-  Anceschi Alessio  -  14/01/2016

QUANDO I SERVIZI SOCIALI RAPISCONO I MINORI - Alessio ANCESCHI

Il 23 dicembre le luci brillavano nelle strade, la gente correva forsennata a comprare gli ultimi regali. Le favole e le storie di Natale riempivano i palinsesti televisivi. Ma tra tutte le storie di Natale alla sig.ra Olga (nome di fantasia) è capitato purtoppo (non di vedere alla televisione ma) di vivere la storia del "pifferaio magico". Sua figlia di 17 anni è uscita di casa per l'ultimo giorno di scuola e non ha più fatto ritorno. 

L'orco cattivo in questo caso non è un mostro orrendo ma niente di meno dei Servizi sociali del distretto di Sassuolo.
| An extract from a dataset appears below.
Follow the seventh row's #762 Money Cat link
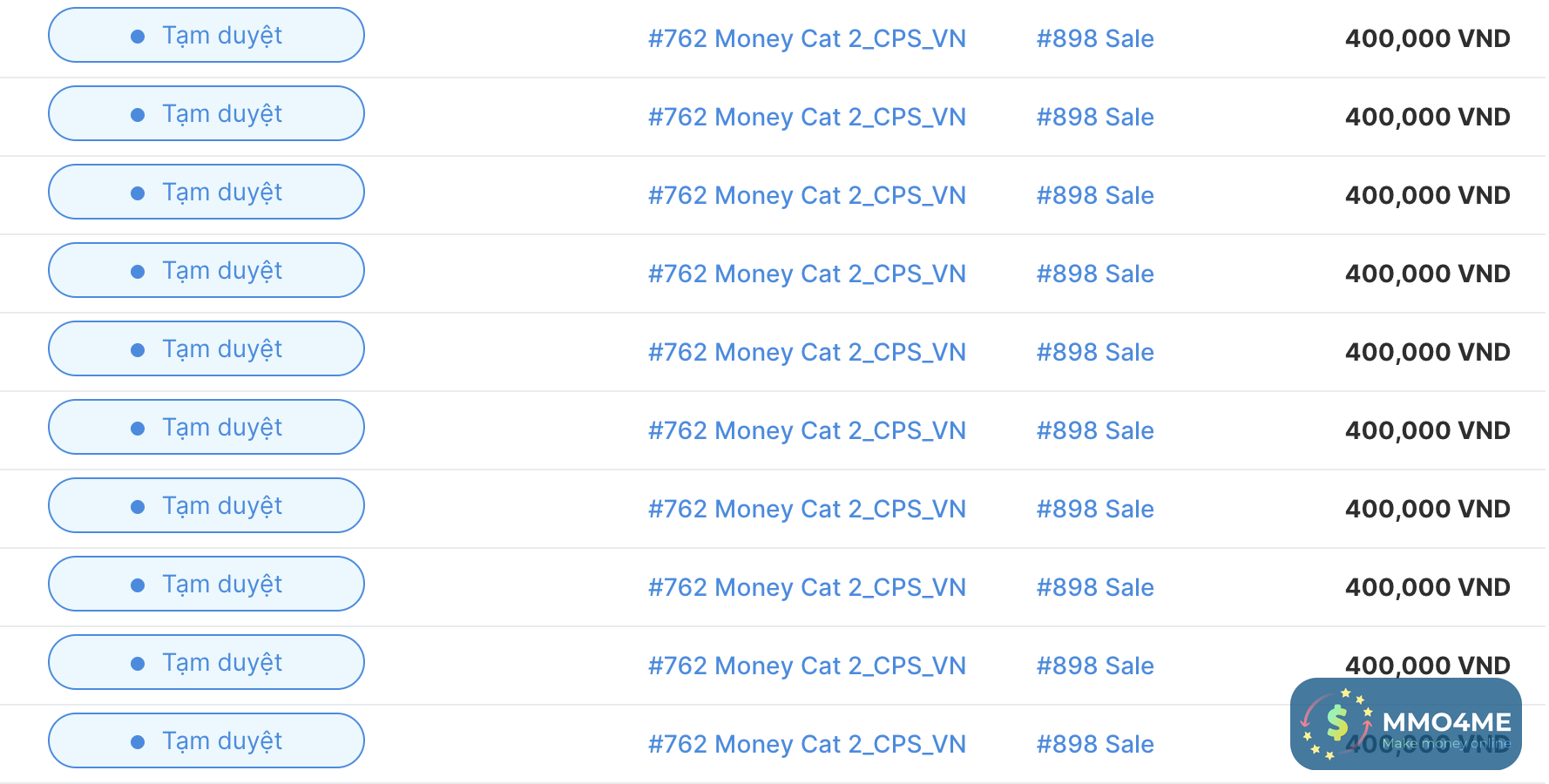 click(x=807, y=510)
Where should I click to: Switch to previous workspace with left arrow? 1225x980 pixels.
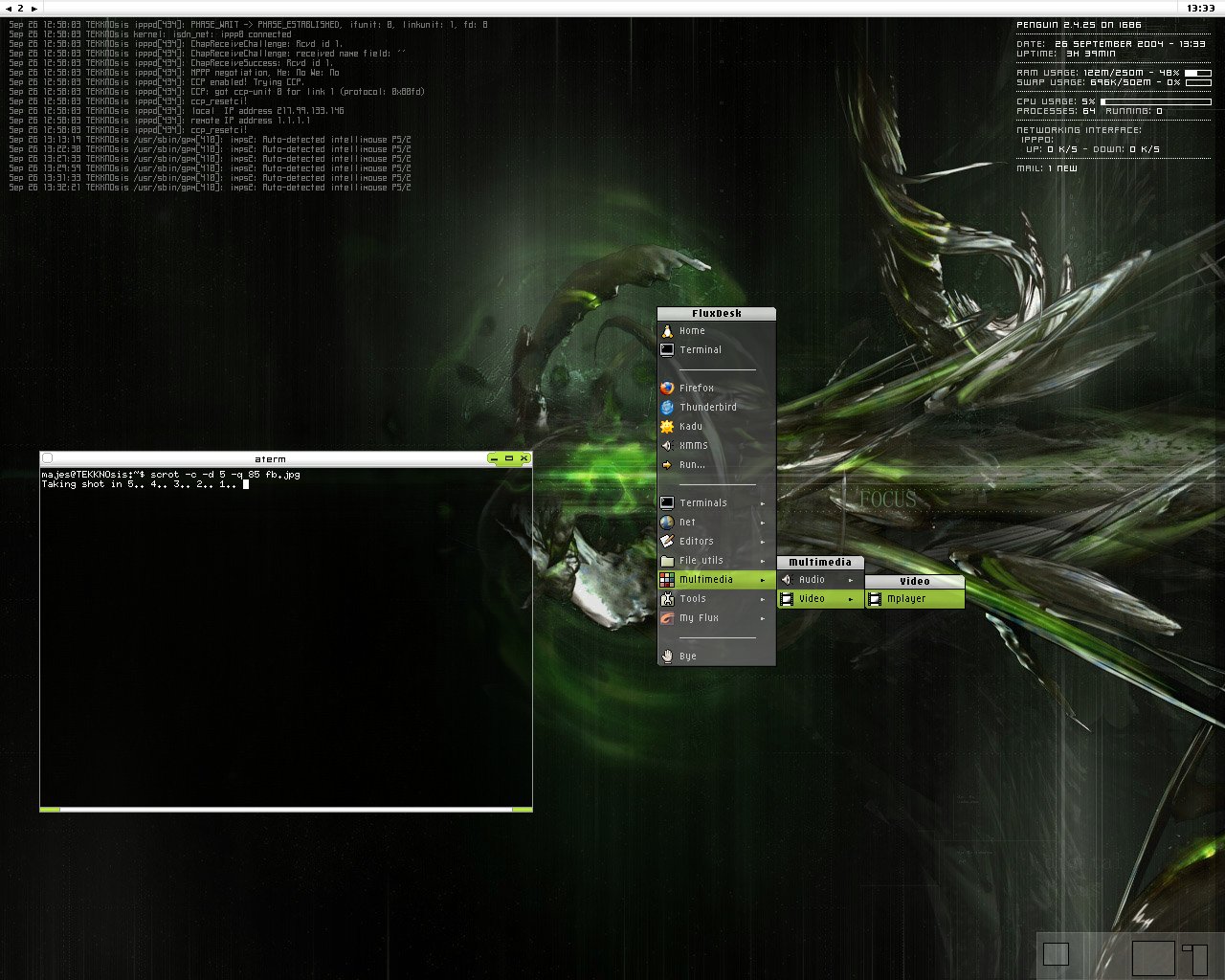click(x=8, y=9)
In tarda mattinata la sig.ra Olga viene chiamata a presentarsi ai servizi sociali dove le viene notificato un provvedimento di allontanamento disposto dagli stessi Servizi sociali ai sensi dell'art. 403 c.c. che dispone il collocamento della figlia presso una comunità protetta in conseguenza di presunti e non meglio precisati "pregiudizi" subiti dalla figlia.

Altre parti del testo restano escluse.